> _ACTIVITY_
Which lines below contain "Answer"? Copy every one of them.

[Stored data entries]
-- Opening Marker --

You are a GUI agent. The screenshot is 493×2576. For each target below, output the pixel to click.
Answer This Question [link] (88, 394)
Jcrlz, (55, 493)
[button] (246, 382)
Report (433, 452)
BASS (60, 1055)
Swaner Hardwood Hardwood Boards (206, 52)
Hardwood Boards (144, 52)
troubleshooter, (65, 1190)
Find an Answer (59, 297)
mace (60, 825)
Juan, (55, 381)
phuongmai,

-- Closing Marker --

> _OUTPUT FOR THIS TASK_
Answer This Question [link] (88, 394)
Find an Answer (59, 297)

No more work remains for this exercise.